Alemania ha confirmado asimismo que ha citado al embajador iraní en la sede de Exteriores, puesto que «las brutales acciones del régimen contra su propio pueblo son impactantes». El canciller, Friedrich Merz, ha ido todavía más lejos al pronosticar la caída del Ejecutivo iraní «en cuestión de días o semanas». «Un régimen que solo puede mantenerse en el poder a través de la violencia está acabado», ha declarado durante una visita a la India.
El ministro de Exteriores de Francia, Jean Noel Barrot, ha anunciado por su parte ante el Parlamento francés que ha convocado al embajador iraní en París para protestar por la «intolerable, insoportable e inhumana violencia estatal ejercida indiscriminadamente contra manifestantes pacíficos«. «No nos detendremos ahí: no puede haber impunidad para quienes vuelven sus armas contra manifestantes pacíficos», ha afirmado.
El Gobierno italiano ha citado también al embajador iraní al Ministerio de Exteriores para decirle que es «absolutamente inaceptable» que los manifestantes luchen en las calles «pagando un precio muy alto, sufrimiento, cárcel y probablemente tortura«. «El diálogo no significa aceptar pasivamente el espectáculo de un régimen que reprime violentamente a sus propios ciudadanos», ha manifestado en declaraciones recogidas por la cadena de televisión italiana RAI.
El ministro de Exteriores de Países Bajos, David van Weel, ha explicado que ha realizado la misma acción de protesta en «coordinación» con sus socios europeos y ha agregado que su Gobierno «apoya las sanciones europeas contra aquellos que violen los Derechos Humanos en Irán». «Los responsables deben rendir cuentas», ha zanjado. En este mismo sentido se han movilizado los Gobiernos de Portugal, Eslovenia y de Finlandia.
Por su parte, la ministra de Exteriores británica, Yvette Cooper, ha confirmado que su cartera también ha tomado esta misma medida para «exigir a Irán que responda por los terribles informes recibidos», a pesar de que en la víspera transmitió su «total indignación» al respecto a su homólogo iraní, Abbas Araqchi, en una llamada telefónica. Además, ha avanzado sanciones «completas y adicionales» contra Irán. Las medidas se dirigirán contra sectores clave como las finanzas, la energía, el transporte o la informática, vinculados tanto a la escalada nuclear como a la represión interna.
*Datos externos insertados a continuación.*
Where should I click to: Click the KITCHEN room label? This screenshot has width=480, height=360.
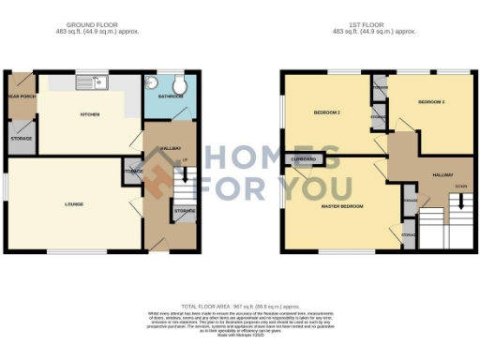[90, 115]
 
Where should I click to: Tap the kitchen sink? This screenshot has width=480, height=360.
[98, 82]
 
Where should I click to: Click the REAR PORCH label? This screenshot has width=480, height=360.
[21, 97]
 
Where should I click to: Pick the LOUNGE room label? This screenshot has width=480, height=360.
[62, 203]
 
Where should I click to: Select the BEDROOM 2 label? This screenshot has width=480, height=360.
[325, 112]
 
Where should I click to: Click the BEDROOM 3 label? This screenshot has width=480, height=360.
[431, 100]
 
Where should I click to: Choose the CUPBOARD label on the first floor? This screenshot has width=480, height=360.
[303, 159]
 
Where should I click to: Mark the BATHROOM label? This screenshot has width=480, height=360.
[170, 96]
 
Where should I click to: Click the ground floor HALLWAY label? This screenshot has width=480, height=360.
[170, 148]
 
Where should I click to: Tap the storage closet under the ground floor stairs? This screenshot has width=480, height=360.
[183, 211]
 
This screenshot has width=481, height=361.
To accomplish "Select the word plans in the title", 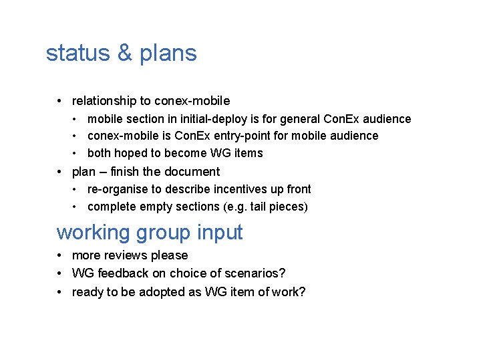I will pos(167,53).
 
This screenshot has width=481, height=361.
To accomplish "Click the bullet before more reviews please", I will pos(60,255).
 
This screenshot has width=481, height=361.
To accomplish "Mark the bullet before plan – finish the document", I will pos(60,172).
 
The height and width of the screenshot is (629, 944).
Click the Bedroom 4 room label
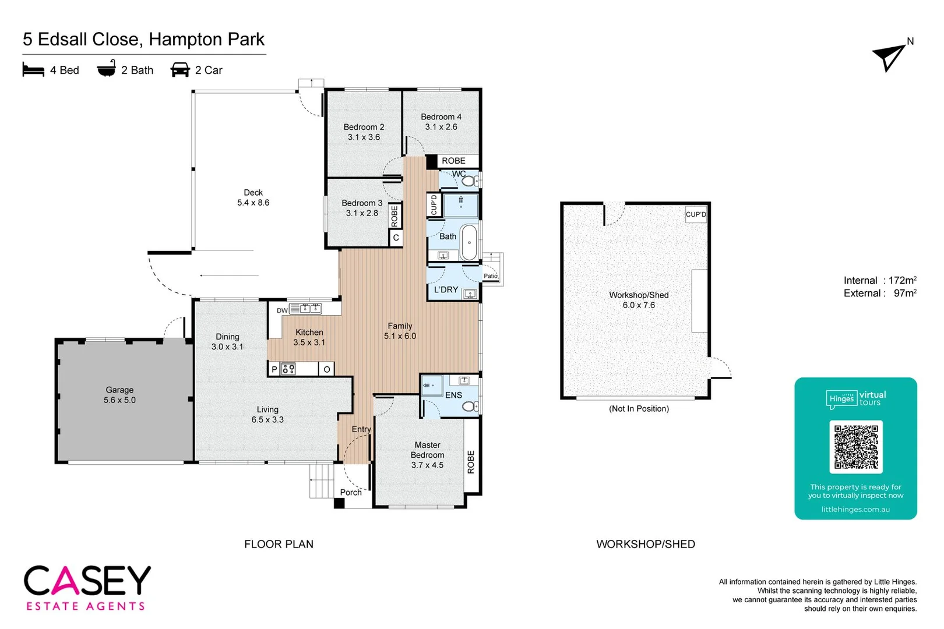pos(441,122)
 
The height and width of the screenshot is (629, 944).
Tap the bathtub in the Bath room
pos(469,242)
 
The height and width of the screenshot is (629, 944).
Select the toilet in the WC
pos(468,181)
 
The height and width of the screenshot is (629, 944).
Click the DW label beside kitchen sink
pos(282,310)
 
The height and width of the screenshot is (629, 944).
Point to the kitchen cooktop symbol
pos(288,369)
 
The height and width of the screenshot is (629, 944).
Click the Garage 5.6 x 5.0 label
pos(119,395)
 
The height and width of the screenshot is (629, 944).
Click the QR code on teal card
pos(855,447)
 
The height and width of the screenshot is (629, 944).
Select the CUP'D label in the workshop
pos(696,214)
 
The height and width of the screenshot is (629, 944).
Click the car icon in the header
pos(180,70)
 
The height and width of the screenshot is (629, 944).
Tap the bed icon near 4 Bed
pos(33,70)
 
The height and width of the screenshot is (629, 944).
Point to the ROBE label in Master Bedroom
pos(471,461)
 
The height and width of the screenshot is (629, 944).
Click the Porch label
pos(351,492)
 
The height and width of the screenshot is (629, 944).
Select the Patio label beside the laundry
pos(491,276)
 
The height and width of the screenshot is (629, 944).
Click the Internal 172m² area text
pos(879,281)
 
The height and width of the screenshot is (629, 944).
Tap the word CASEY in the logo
pos(87,581)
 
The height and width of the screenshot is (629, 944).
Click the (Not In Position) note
pos(639,409)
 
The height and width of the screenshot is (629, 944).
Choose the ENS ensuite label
pos(453,395)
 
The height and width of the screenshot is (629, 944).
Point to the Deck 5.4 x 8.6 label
pos(253,197)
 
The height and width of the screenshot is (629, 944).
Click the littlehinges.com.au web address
pos(855,510)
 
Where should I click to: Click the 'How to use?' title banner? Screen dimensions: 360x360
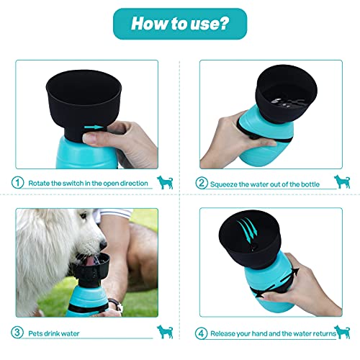[x=180, y=24]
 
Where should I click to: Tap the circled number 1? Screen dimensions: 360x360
[x=17, y=183]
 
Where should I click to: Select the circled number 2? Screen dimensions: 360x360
[x=202, y=183]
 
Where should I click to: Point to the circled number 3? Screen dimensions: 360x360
[x=17, y=333]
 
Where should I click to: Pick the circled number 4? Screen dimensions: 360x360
[x=201, y=333]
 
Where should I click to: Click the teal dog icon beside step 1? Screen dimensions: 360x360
[x=165, y=182]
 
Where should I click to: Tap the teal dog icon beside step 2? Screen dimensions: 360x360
[x=342, y=181]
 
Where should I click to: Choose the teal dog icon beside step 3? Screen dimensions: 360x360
[x=165, y=332]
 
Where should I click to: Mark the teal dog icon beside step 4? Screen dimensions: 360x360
[x=342, y=332]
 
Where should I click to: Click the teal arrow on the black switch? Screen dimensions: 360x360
[x=94, y=127]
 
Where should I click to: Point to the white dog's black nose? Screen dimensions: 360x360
[x=104, y=245]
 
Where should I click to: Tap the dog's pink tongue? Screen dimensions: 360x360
[x=91, y=261]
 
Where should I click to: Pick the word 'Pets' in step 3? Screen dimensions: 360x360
[x=35, y=333]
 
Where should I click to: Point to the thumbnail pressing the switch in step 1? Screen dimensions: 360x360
[x=88, y=138]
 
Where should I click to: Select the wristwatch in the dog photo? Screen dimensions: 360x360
[x=116, y=304]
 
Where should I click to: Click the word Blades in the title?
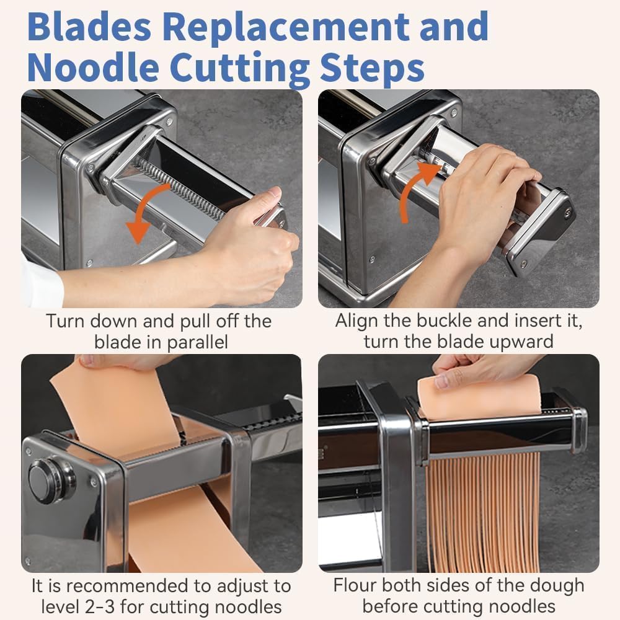(89, 27)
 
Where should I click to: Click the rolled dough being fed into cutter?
(479, 397)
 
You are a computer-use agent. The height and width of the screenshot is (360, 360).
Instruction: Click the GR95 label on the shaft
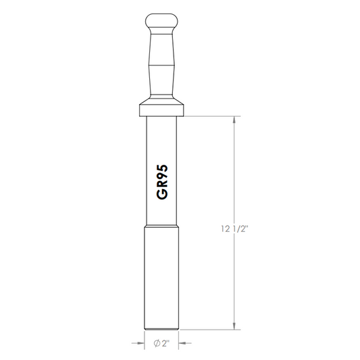(162, 182)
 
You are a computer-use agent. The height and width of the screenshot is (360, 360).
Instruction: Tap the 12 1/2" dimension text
(235, 229)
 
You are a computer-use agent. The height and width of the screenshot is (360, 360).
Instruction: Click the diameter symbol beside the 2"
(157, 344)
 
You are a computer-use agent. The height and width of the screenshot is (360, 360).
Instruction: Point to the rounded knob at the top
(161, 22)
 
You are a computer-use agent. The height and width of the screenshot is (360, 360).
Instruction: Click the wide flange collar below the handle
(161, 111)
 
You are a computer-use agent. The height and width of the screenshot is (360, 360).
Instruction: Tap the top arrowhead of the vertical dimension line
(234, 120)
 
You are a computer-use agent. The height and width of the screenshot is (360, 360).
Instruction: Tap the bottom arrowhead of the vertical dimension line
(234, 326)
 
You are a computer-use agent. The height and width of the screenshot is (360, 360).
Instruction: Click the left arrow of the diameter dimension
(138, 343)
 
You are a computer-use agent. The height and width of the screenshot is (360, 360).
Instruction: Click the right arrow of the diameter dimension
(185, 343)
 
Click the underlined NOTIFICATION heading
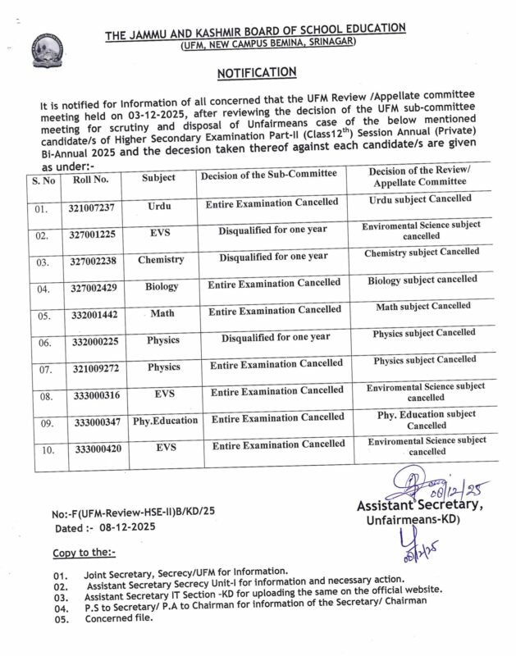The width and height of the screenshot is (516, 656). pyautogui.click(x=256, y=73)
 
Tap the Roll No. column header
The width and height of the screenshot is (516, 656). pyautogui.click(x=89, y=176)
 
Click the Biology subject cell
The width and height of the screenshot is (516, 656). pyautogui.click(x=162, y=288)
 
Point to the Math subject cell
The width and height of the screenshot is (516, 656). pyautogui.click(x=162, y=314)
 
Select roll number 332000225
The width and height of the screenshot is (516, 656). pyautogui.click(x=96, y=340)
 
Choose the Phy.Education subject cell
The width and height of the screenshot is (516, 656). pyautogui.click(x=165, y=421)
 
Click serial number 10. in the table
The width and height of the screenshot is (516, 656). pyautogui.click(x=47, y=449)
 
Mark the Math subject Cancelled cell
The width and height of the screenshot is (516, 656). pyautogui.click(x=422, y=306)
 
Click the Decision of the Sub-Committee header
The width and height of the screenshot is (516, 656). pyautogui.click(x=268, y=175)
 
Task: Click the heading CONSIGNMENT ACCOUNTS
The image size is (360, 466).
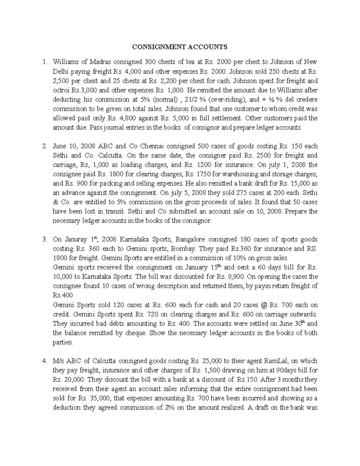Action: pos(180,47)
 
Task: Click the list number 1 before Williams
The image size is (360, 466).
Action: pos(44,62)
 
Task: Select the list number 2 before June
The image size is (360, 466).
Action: pos(44,146)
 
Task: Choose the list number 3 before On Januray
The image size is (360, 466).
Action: pos(44,239)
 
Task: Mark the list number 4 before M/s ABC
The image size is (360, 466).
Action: pos(44,361)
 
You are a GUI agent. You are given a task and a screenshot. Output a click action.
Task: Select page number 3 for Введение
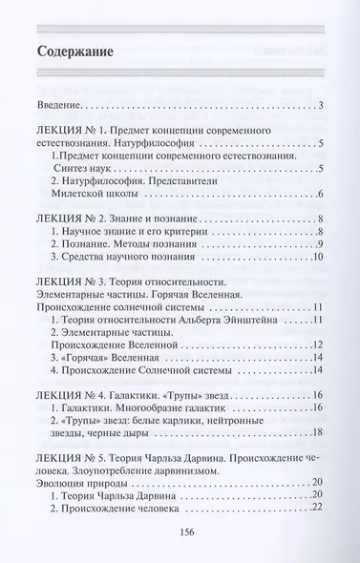324,104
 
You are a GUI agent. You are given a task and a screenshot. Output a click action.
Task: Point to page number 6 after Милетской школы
324,193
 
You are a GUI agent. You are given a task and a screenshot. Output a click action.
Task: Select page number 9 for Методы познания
324,244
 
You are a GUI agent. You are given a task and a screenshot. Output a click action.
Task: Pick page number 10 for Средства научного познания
321,258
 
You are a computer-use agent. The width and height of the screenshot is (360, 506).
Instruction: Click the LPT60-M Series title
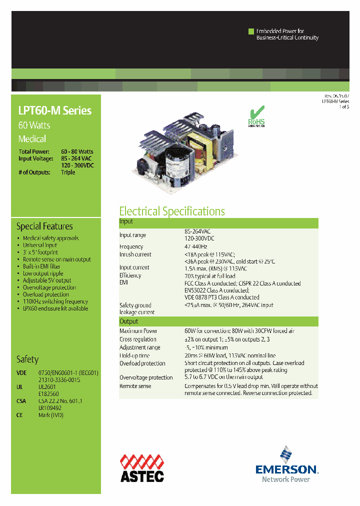[55, 110]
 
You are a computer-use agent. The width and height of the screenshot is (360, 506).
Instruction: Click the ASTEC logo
[142, 468]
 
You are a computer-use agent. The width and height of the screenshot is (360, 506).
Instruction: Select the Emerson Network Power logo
[286, 465]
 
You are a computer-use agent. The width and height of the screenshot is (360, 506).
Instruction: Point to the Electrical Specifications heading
[172, 212]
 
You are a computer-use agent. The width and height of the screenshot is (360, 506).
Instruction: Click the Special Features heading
[44, 226]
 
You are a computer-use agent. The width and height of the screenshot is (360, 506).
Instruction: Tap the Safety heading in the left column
[28, 359]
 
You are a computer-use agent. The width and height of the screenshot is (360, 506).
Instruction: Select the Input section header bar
[218, 222]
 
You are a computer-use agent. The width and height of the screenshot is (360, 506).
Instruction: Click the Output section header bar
[218, 322]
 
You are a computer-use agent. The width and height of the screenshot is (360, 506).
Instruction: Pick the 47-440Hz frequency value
[196, 246]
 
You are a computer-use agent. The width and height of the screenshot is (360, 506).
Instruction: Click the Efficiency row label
[130, 276]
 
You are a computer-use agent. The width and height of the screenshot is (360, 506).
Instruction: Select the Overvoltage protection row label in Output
[146, 378]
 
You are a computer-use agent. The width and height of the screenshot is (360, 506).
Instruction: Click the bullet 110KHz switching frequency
[55, 302]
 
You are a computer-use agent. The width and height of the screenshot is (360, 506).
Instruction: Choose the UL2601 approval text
[48, 387]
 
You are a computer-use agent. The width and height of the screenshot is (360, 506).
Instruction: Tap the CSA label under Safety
[22, 401]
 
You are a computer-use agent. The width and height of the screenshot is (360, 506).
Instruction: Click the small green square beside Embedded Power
[252, 32]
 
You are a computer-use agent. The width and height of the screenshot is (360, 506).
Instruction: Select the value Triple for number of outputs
[68, 172]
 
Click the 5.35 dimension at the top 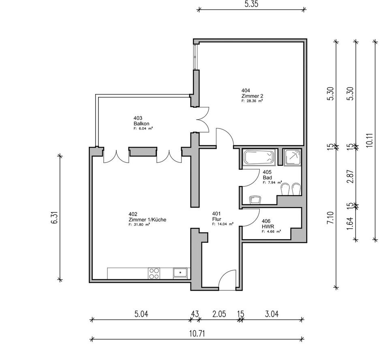[252, 4]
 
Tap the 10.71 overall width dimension [197, 333]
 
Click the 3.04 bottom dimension [271, 314]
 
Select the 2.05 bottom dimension [219, 314]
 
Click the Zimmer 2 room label [250, 96]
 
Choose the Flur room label [216, 219]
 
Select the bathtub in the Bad [259, 157]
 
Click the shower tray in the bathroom [293, 157]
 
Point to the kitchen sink [180, 272]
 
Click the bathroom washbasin [255, 199]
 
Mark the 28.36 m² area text [252, 101]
Irán justifica la represión y el corte de internet
El marco argumental del régimen fue reiterado este martes por el embajador de Irán en España, Reza Zabib. En su mensaje ha insistido en que «grupos terroristas» se han aprovechado de las protestas civiles para sembrar la violencia. Según el diplomático, Teherán «reconoce el derecho a la protesta y la libertad de expresión» y, como prueba de ello, «en las últimas dos semanas se ha insistido reiteradamente en ello en los más altos niveles».
Zabib sitúa el punto más crítico de los disturbios entre el 8 y el 10 de enero, fechas en las que, asegura, esos grupos habrían actuado «indebidamente» y con «terribles dimensiones de violencia». Un relato que encaja con el que el Gobierno iraní ha venido sosteniendo desde el inicio de las manifestaciones, alegando que habrían sido aprovechadas desde el exterior para desestabilizar el país y provocar un escenario que sirviera de pretexto para una intervención militar de EEUU.
Ello provocó que las autoridades cortaran las telecomunicaciones durante las protestas, una medida que el ministro de Exteriores iraní ha defendido este martes en una entrevista con la cadena catarí Al Jazeera. En ella, ha asegurado que la interrupción de internet se adoptó después de que el país «se viera amenazado por operaciones terroristas ordenadas desde el extranjero». Según Araqchi, los servicios de seguridad lograron detener en pocos días a «gran parte de estos elementos» y obtener confesiones que apuntarían a pagos a cambio de «actos específicos de sabotaje».